Download this book now and learn more about Markov Models!

• Language: English
• Publisher: Steven Taylor
• Release date: Dec 25, 2017
• ISBN: 9781386066187

Steven Taylor

Dr. Steven Taylor is a Professor and Clinical Psychologist in the Department of Psychiatry at the University of British Columbia. For 10 years he was Associate Editor of Behavior Research and Therapy, and now is Associate Editor of the Journal of Cognitive Psychotherapy. He has published over 100 journal articles, over 35 book chapters, and 8 books on anxiety disorders and related topics. His most recent books are on the nature and treatment of hypochondriasis, which is commonly considered to be an OC spectrum disorder. He served as a consultant on the text revision of the Diagnostic and Statistical Manual of Mental Disorders (DSM-IV-TR), and is a member of the scientific advisory board of the Anxiety Disorders Association of Canada. He has received early career awards from the Canadian Psychological Association, the Association for Advancement of Behavior Therapy, and the Anxiety Disorders Association of America. He is also a Fellow of the Canadian Psychological Association and the Association of Cognitive Therapy. His clinical and research interests include cognitive-behavioral treatments and mechanisms of anxiety disordres and related conditions.

Book preview

Introduction

A Markov model refers to a stochastic model that is used to model systems that spontaneously change and where there is an assumption that future states rely on the current ones, and not on the events that happened before it. Markov models are used varying situations though the most models are categorized into four, and the categorizations mainly depends on whether each and every chronological condition is can or cannot be observed, and whether the model is to be attuned on the basis of the realized observations.

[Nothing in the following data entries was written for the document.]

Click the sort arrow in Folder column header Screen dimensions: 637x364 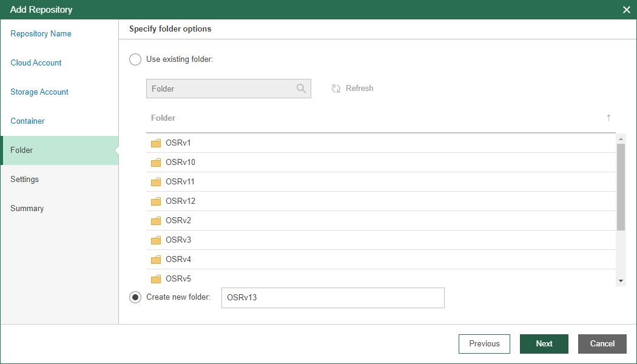click(608, 118)
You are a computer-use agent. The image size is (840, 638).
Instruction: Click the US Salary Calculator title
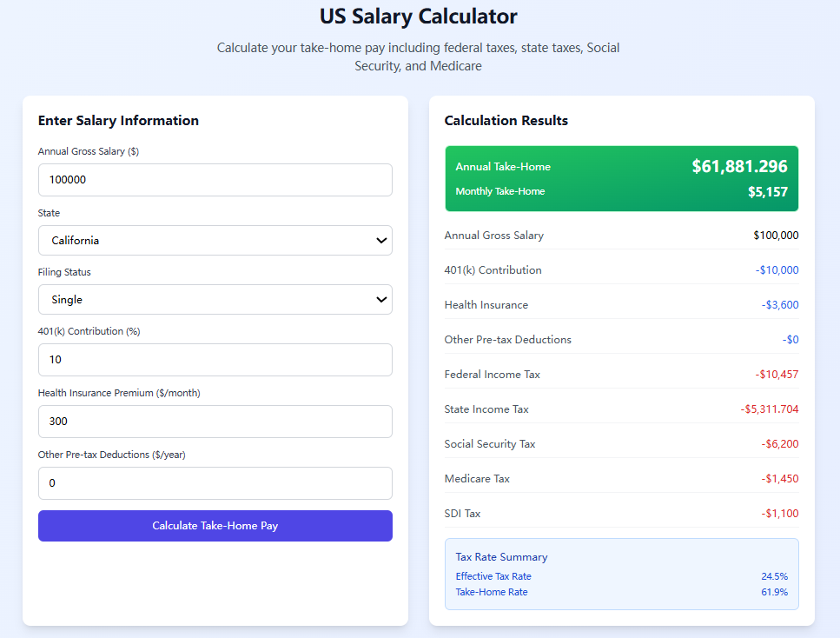coord(418,17)
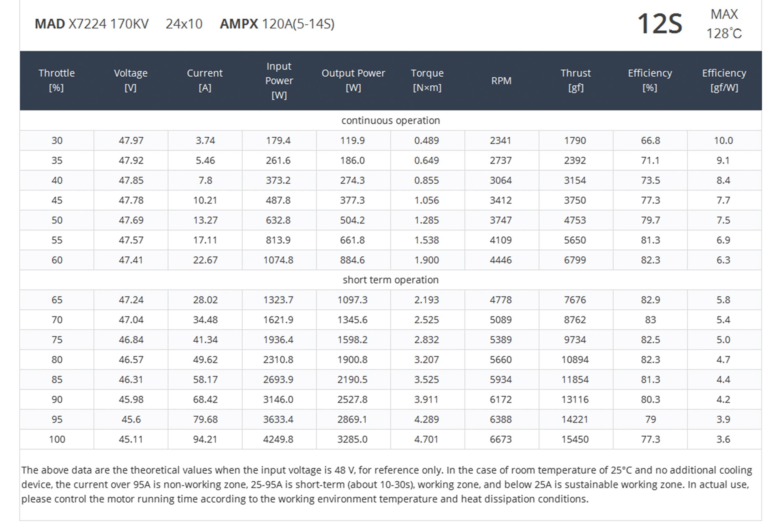This screenshot has height=532, width=782.
Task: Click the MAX 128°C temperature label
Action: click(x=724, y=24)
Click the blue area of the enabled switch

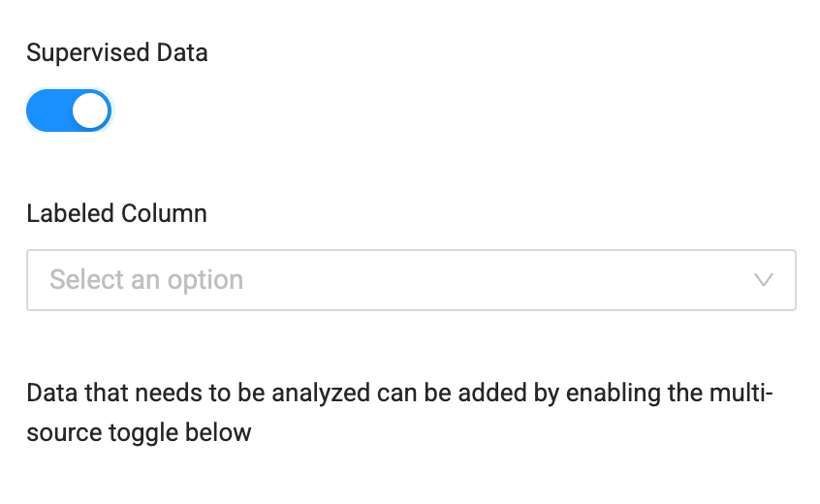coord(49,110)
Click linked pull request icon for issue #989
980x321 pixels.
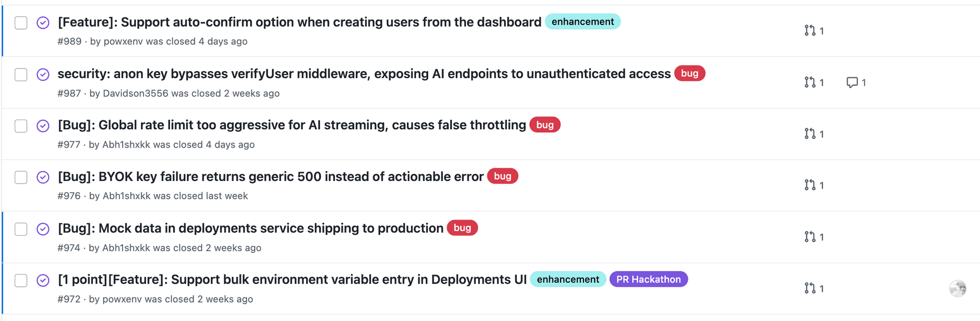click(x=814, y=31)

The most basic Markov model is the Markov chain. It is responsible for modelling the state of a system with a random variable that alters over time. This means that this concept is of the view that the distribution for this variable relies solely on the distribution of a previous state.

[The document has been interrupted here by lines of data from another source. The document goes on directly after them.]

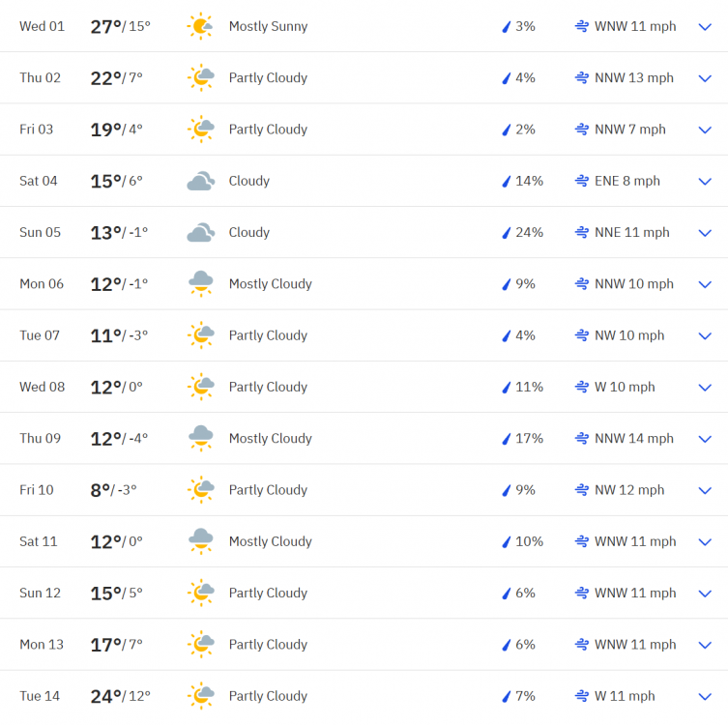Click the wind icon next to ENE 8 mph
Screen dimensions: 728x725
tap(582, 181)
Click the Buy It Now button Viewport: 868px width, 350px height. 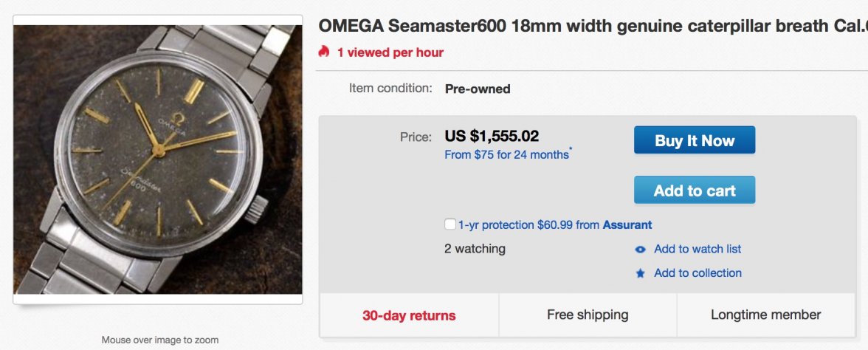694,140
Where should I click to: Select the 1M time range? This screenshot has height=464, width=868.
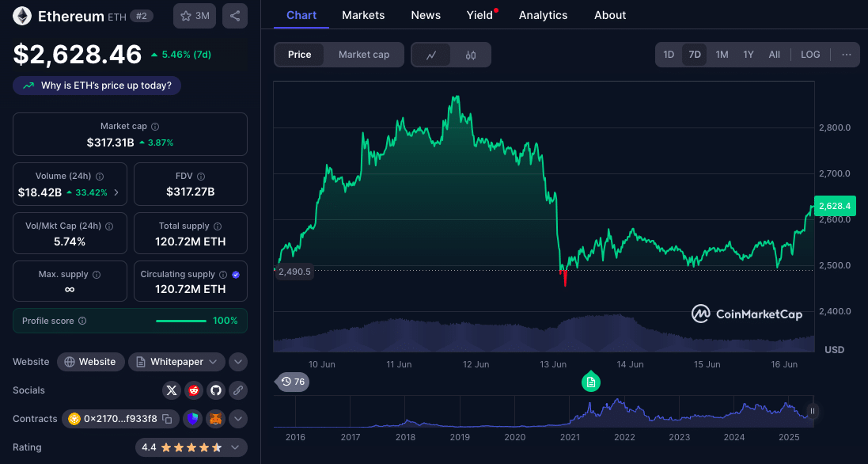point(722,55)
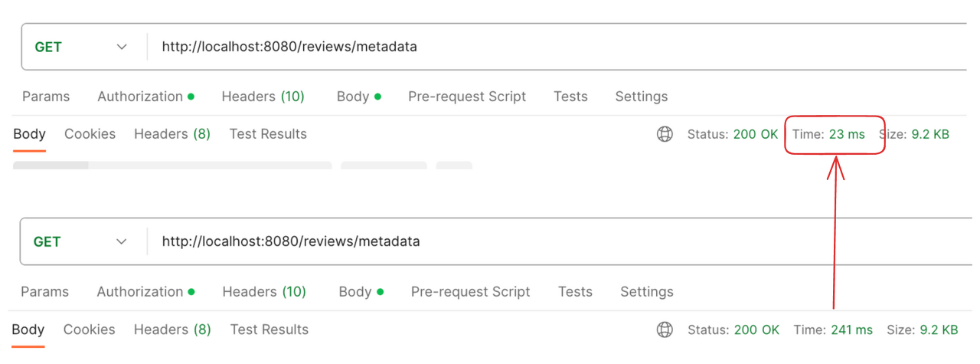Open the GET method dropdown in upper request
Viewport: 980px width, 364px height.
tap(81, 47)
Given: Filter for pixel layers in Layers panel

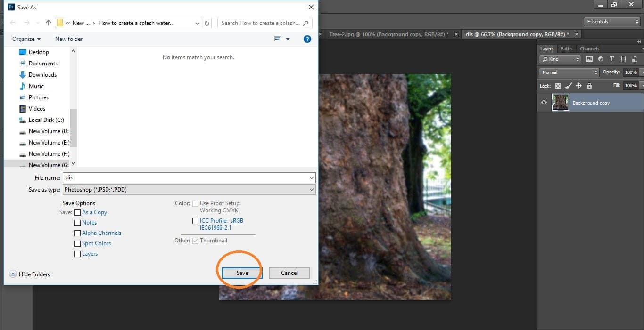Looking at the screenshot, I should pos(589,59).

Markov models are valuable once a decision problem entails risk that is constant over time, when the scheduling of events is imperative. In addition, Markov models are also very valuable when vital events may take place more than once. Coming up with proper representations of such sensitive settings with traditional decision trees is complex and may call for impracticable simplifying assumptions. In medical settings, for instance, Markov models are based on an assumption that a patient is constantly in one of a limited number of distinct states of health, which are called Markov states. In that situation, all events are modeled as transitions coming from one health state to another health state.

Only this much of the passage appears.